Two of the child’s close family members also had their stool samples collected. Both tested positive for polio, confirming the outbreak. Interestingly, the child’s samples came back negative.
“A major lesson we learned from that case was the need to test close family members,” says Coulibaly. “Otherwise the disease would have gone undetected and would have spread more widely.”
Poliomyelitis, a childhood viral disease, causes paralysis of the limbs. “It is an extremely contagious virus, particularly in areas where hygiene is poor,” says Coulibaly. But it can be prevented with a vaccine.
“Polio is about to be eliminated in the world,” notes Coulibaly, referring to the global eradication effort lead by the World Health Organization (WHO), UNICEF and other groups. The IRC has been commended by WHO for its efforts in Dadaab. Since the first case in Hagadera, 11 suspected cases have been detected. Mohamed Hassan’s four-month-old daughter, Fatuma, was one of the first to be diagnosed.
“Initially, I thought my baby was suffering from flu, since she had a fever and cough, but then her limbs starting paralyzing,” Hassan recalls. “I took her to the main IRC hospital. They started the treatment immediately. I am grateful to the IRC doctors for their care.”

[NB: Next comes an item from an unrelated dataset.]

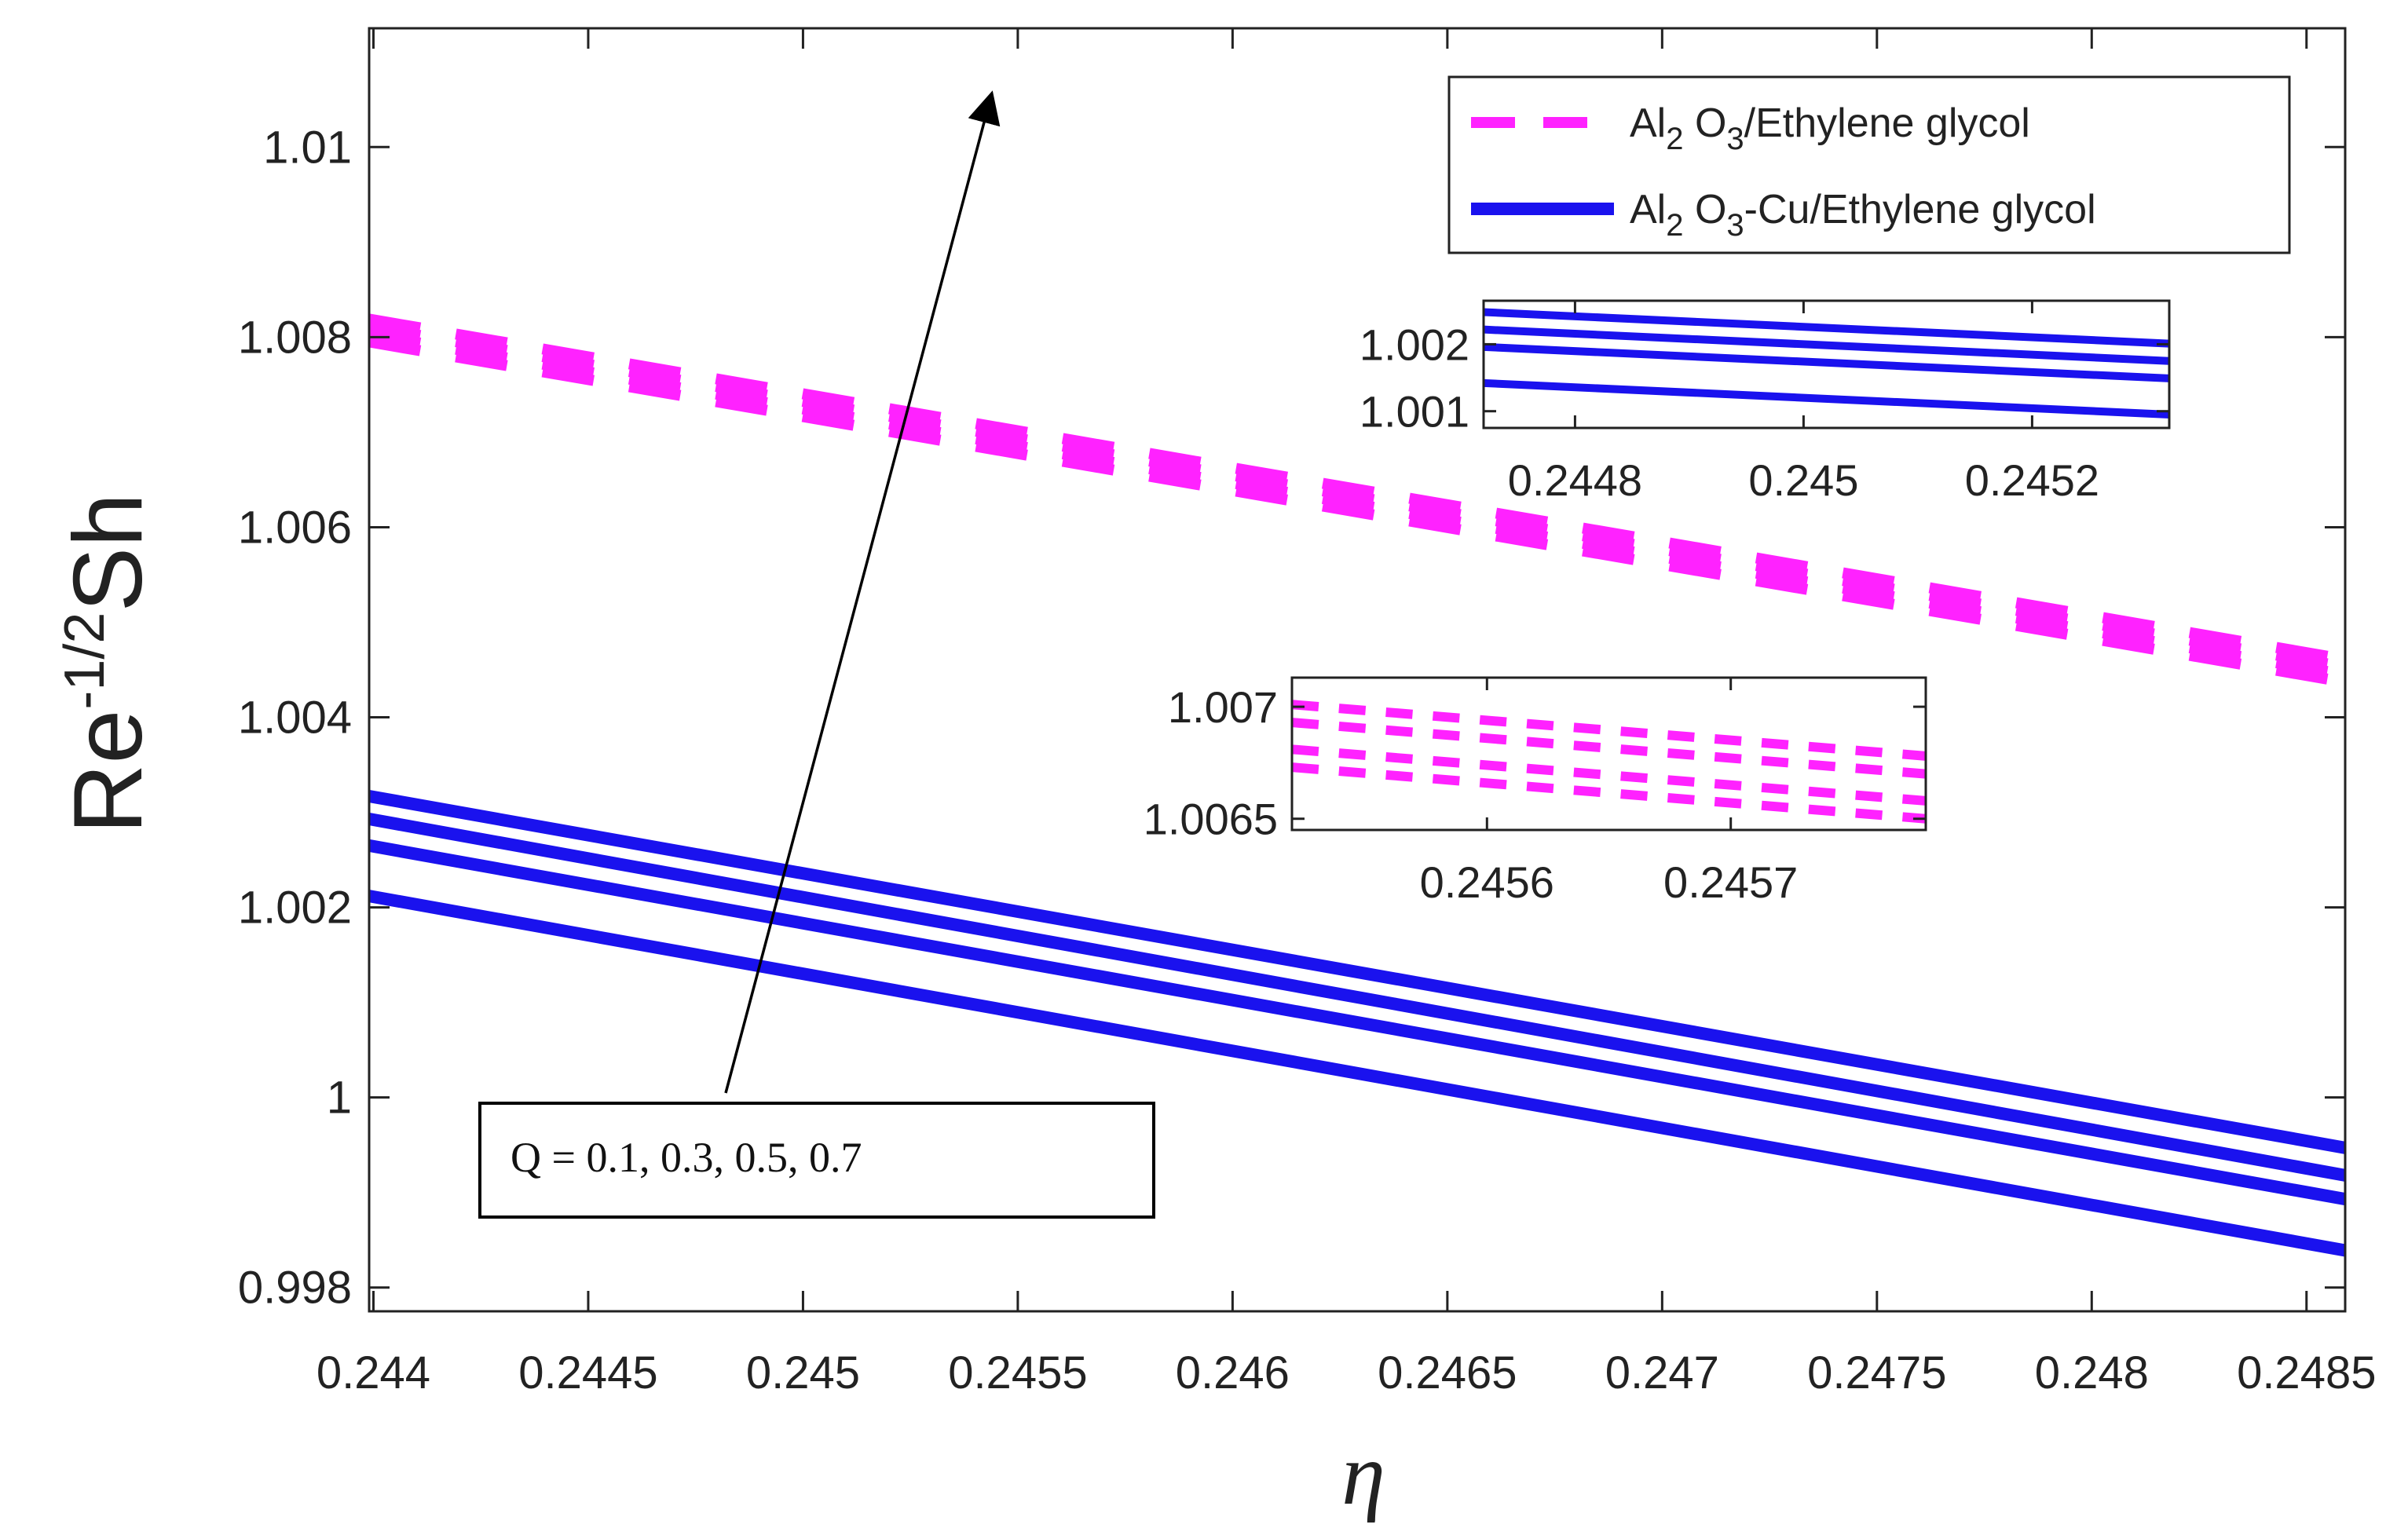  I want to click on legend-box, so click(1869, 164).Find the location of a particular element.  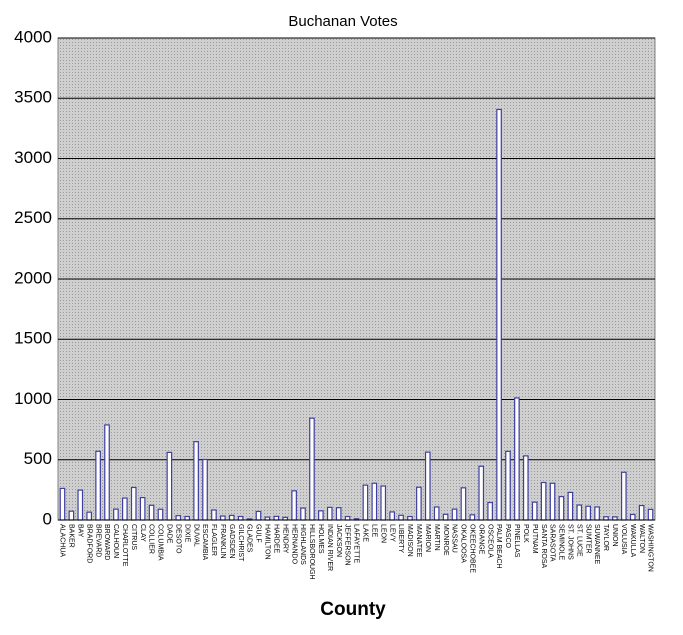

x-tick-label: HILLSBOROUGH is located at coordinates (312, 552).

To stop the spread of diseases like polio and cholera in the Dadaab complex, the IRC has reached out to more than 72,000 residents in Hagadera and 15,500 in neighboring Kambioos camp, with public awareness messages stressing personal hygiene. IRC officials organized a “mop-up” campaign that aimed to immunize all children under age 15. A follow-up effort to vaccinate the general population—a total of 162,000 people—is scheduled to start June 15.
In addition, the IRC has worked with partner aid organizations to increase the chlorine levels in Dadaab’s water and distribute soap throughout the complex. We trained 213 community health workers on polio detection and response, and organized daily Outbreak Control Team meetings.
“These meetings include our partners in water sanitation and health, the camp management, education and health partners as well as religious leaders,” says Coulibaly. “It is crucial that there is full representation to combat the diseases.”